The first real shot of the First World War came with the assassination of Archduke Franz Ferdinand of the Austo-Hungarian Empire on June 28, 1914. As the presumptive heir to the throne of Austria-Hungary, he was assassinated by a group of Serbian assassins from Bosnia in Sarajevo. Due to this incredible and dramatic act of war, Austria-Hungary declared the July Ultimatum, which demanded that Serbia fulfill a series of demands within 48 hours, or it would recall the Serbian ambassador and declare war. Germany declared their support for Austria's position on the matter, and Serbia acquiesced to most of the demands, but hesitated on some that threatened their ability to survive as a nation. With that, as well as a few choice skirmishes along the Austrian-Serbian border, other nations around the world, including Russia, Italy, France and the United Kingdom began discussing measures to mobilize to support Austria as part of their alliances.
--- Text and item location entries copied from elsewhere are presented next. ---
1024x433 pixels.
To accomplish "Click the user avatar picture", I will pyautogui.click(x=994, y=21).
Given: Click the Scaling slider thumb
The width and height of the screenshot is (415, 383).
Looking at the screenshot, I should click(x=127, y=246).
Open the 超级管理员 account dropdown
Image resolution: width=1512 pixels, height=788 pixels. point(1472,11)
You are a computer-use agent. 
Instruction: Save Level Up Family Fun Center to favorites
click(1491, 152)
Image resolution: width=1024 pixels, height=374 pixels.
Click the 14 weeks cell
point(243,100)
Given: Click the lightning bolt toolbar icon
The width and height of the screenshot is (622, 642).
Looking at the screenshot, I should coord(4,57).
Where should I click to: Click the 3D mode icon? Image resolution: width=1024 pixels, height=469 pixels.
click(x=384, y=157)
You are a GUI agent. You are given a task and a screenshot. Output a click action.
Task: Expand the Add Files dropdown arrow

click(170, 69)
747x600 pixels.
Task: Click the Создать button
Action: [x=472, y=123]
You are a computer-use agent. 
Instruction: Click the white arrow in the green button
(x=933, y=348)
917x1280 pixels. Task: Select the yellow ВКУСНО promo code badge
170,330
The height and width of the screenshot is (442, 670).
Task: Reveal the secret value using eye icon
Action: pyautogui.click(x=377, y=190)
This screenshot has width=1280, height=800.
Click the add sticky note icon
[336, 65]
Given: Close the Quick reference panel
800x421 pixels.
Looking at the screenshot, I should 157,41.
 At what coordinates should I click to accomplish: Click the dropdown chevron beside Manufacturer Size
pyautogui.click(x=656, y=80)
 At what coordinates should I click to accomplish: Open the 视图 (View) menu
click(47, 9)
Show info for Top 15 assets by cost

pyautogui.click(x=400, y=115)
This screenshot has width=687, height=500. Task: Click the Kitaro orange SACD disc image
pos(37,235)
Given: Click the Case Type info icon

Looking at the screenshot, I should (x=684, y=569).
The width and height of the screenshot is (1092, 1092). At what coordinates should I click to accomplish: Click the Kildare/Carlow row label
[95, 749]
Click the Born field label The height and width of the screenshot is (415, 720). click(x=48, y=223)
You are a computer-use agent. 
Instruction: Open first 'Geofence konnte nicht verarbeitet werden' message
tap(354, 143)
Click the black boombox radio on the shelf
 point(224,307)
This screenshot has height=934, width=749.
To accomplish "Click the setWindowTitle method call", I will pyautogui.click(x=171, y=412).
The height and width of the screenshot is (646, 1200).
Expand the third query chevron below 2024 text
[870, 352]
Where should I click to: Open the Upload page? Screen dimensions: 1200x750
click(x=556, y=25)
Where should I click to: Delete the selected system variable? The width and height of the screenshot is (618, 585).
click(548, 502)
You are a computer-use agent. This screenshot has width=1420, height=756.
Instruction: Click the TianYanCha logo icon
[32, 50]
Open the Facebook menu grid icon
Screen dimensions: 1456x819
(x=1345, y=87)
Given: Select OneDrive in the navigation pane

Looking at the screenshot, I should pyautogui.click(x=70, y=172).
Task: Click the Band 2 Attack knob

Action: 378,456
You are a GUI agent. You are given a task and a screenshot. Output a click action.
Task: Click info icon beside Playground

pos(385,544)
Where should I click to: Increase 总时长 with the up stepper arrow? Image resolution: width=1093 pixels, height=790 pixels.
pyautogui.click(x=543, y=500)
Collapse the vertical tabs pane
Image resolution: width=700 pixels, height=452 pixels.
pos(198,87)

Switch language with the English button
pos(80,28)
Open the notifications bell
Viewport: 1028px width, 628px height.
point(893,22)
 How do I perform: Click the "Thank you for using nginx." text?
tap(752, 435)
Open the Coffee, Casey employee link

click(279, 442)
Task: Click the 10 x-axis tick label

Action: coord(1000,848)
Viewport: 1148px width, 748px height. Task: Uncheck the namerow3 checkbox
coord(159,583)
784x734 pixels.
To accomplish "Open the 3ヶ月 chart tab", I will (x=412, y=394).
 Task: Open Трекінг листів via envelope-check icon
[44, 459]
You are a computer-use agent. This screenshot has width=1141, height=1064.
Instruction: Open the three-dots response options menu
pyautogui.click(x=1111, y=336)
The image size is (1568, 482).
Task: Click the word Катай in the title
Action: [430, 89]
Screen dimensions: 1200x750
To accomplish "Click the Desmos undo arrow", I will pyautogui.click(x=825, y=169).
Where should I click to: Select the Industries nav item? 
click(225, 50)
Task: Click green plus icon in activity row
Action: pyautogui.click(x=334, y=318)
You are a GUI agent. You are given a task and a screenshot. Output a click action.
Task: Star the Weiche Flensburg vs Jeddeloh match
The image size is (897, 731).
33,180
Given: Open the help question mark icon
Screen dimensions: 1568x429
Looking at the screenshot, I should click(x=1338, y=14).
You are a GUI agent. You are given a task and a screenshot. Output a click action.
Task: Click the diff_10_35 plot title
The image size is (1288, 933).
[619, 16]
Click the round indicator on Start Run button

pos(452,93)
Austria-Hungary, with this decision made, chose to invade Serbia; the Russians, in turn, mobilized their forces against Austria-Hungary and their German allies. Because of France's alliance with Russia, the Germans mobilized and turned to invade France in July of 1914 to take out the French army, leaving it out of the way to eliminate Russia. Because of these mobilizations, and the invasion of Belgium by Germany, the United Kingdom and France declared war on Germany, while Germany declared war on Russia. With these declarations in place, the First World War had begun.
In conclusion, a great many things led to the First World War, all dealing with imperialism, nationalism, and the shaky balance of power that existed in Europe between nations. The mutual defense agreements that were in place between nations created larger conflicts out of smaller ones. Previous wars and conflicts shifted the balance of power between different nations, destabilizing the region further. Nationalism and imperialism caused nations to take greater steps toward dominance, ignoring the needs of other nations for the sake of conquering. The assassination of Archduke Franz Ferdinand sped along this process, leading to the invasion of Austria-Hungary into Serbia, and their various allies falling into place as per their alliances. Despite this singular event pushing the nations of Europe into war, it was absolutely the straw that broke the camel's back, as decades of animosity, army-building, imperialism and nationalism combined to create an environment that was conducive to world war. Germany and Austria-Hungary's push for control of Serbian interests, and their testing of other nation's treaties, undoubtedly led to the First World War.
Holger H. Herwig, The First World War (Bloomsbury USA, 2009).
Norman Stone, The Eastern Front (Penguin Global, 2004), 2nd ed.